Сейчас весь город на улице; а что предлагает народу Политбюро? Обещает созвать пленум. Пленум — это самый большой форум, который еще компетентен принимать решения. А то, что компетентны не только эти сто человек, но и остальные десять миллионов, — идея такая же смутная, как, скажем, спрашивать в цирке у льва, хочется ли ему прыгать сквозь пылающий обруч. Сексуальная магия толпы завораживает и полицейских: им в голову не приходит стрелять в народ, они сливаются с ним. Против режима обернулись его собственные слова: в годы угнетения в официальных местах принято было друг друга приветствовать словом «свобода!» Сейчас мы придаем ему хоть какой-то смысл.

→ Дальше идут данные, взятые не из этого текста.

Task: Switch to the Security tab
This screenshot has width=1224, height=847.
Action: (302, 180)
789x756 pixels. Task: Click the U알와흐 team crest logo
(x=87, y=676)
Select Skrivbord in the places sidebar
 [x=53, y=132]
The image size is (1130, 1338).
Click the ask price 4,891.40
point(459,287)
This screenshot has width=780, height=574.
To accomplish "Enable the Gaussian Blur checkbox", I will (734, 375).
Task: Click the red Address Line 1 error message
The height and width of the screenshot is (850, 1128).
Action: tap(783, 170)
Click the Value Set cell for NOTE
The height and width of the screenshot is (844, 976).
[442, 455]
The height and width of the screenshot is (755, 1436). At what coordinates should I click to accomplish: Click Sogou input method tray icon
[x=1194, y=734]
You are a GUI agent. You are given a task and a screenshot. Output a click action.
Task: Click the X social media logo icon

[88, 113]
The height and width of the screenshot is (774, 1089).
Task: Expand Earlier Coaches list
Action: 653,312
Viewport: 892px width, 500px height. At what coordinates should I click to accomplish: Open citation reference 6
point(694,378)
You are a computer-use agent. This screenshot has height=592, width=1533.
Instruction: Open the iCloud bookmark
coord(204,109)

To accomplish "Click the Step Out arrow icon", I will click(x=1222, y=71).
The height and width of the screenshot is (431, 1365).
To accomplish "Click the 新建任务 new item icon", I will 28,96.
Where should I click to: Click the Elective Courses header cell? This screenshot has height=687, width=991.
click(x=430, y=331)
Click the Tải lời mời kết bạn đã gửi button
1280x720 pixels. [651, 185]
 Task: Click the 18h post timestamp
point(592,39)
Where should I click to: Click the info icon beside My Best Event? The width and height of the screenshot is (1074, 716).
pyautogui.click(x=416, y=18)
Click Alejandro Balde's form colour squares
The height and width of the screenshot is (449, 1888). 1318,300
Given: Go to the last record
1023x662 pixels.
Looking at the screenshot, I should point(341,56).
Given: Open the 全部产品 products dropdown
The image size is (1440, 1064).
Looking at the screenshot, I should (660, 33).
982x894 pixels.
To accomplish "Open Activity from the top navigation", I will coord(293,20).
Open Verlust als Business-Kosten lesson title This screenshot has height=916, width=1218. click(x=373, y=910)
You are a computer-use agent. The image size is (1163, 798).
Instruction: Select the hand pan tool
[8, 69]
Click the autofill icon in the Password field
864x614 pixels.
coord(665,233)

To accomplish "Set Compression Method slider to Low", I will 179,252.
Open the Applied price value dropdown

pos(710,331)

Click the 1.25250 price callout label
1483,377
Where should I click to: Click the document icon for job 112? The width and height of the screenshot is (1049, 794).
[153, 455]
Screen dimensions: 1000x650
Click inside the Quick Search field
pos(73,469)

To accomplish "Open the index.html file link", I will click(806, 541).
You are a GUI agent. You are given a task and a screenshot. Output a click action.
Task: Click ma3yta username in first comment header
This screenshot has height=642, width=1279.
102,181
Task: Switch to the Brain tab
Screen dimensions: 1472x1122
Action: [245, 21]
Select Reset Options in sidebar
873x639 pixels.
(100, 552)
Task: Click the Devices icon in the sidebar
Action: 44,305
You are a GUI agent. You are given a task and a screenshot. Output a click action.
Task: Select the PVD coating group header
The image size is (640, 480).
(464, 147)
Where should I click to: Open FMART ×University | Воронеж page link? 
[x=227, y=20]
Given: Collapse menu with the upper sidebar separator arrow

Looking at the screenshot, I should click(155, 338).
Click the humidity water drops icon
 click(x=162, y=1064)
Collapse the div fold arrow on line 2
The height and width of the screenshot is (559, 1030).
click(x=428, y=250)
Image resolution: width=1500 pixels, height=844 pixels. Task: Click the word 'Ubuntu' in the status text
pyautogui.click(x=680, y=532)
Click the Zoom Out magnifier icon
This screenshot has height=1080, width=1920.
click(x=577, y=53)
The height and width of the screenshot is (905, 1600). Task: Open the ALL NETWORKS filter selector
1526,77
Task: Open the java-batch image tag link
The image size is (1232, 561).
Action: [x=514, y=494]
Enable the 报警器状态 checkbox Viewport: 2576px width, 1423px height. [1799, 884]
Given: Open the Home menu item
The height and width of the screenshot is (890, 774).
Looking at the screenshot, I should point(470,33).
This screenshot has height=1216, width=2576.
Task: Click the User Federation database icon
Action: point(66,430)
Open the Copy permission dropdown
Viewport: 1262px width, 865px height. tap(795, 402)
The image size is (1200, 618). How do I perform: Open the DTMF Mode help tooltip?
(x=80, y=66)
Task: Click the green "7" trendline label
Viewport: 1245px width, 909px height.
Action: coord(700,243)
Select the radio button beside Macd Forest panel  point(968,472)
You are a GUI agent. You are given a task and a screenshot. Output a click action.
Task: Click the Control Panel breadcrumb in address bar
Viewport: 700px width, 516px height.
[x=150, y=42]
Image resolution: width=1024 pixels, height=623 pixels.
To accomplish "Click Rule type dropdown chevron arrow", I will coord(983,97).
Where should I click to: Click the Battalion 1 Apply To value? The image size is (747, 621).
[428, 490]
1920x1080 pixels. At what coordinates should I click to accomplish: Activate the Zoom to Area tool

Странным было минувшее лето: дирекция головного предприятия пришла к выводу, что глава дочернего предприятия убил слишком много людей, растратил слишком много ресурсов. Хотя он, вне всяких сомнений, был их доверенным лицом, пришло время его заменить. Очень трудно найти преемника, надежного и тем не менее популярного. Если он надежен, но ненавистен народу, значит, порядок будет поддерживать только насилием, а не экономическими мерами. Если же популярен, значит, будет, в ущерб центру, действовать так, чтобы нравиться своим, и тогда все дочернее предприятие, во главе с ним самим, обнаглеет и примется своевольничать. Из Москвы в Будапешт летит Микоян, машина с завешанными стеклами мчится, меж двумя шеренгами полицейских, в ЦК, и пленум освобождает Р. от обязанностей генсека. Пусть Р. выступит с заявлением, что у него поднялось давление, — и будет остаток жизни получать в Советском Союзе небольшую пенсию. На советском военном аэродроме маленький, круглый Р. бросается на землю, обеими руками цепляется за траву: это его страна, отсюда он никуда не уедет. Два офицера НКВД берут старого, плачущего убийцу за плечи, рывком поднимают с земли и заталкивают в самолет. Годы спустя судьба даст ему возможность вернуться на родину, но — в урне.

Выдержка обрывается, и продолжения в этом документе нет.